Only one span of the listing below should come back. It runs from the line with "SUBSCRIBE (289, 2213)" through the line with "[Map camera controls] (718, 895)", and each of its lines must be reproduced exactly.

**Data:**
----
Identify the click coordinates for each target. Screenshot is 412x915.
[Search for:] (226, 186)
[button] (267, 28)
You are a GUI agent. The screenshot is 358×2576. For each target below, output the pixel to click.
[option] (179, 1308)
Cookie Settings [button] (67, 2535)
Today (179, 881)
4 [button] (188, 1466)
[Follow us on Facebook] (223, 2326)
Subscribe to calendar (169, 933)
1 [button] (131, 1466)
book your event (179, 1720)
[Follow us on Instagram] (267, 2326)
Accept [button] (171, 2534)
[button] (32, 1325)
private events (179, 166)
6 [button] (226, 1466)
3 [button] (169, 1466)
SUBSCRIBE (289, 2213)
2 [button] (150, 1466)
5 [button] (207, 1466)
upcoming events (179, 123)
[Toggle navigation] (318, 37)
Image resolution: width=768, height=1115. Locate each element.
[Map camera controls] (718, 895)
----
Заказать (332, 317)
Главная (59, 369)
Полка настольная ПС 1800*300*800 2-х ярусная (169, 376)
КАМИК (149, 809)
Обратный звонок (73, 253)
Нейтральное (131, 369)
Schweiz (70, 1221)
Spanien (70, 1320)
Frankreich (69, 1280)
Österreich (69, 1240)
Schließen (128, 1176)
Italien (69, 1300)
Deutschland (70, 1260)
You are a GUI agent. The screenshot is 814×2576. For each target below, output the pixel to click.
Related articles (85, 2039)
----
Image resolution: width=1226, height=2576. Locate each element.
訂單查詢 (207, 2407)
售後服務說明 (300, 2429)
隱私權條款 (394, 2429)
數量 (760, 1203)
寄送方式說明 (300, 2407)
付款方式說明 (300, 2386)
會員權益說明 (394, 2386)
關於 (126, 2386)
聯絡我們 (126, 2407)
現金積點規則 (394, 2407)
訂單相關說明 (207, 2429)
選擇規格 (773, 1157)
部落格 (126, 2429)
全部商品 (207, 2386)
----
**Solution for this exercise:**
SUBSCRIBE (289, 2213)
2 [button] (150, 1466)
5 [button] (207, 1466)
upcoming events (179, 123)
[Toggle navigation] (318, 37)
Image resolution: width=768, height=1115. Locate each element.
[Map camera controls] (718, 895)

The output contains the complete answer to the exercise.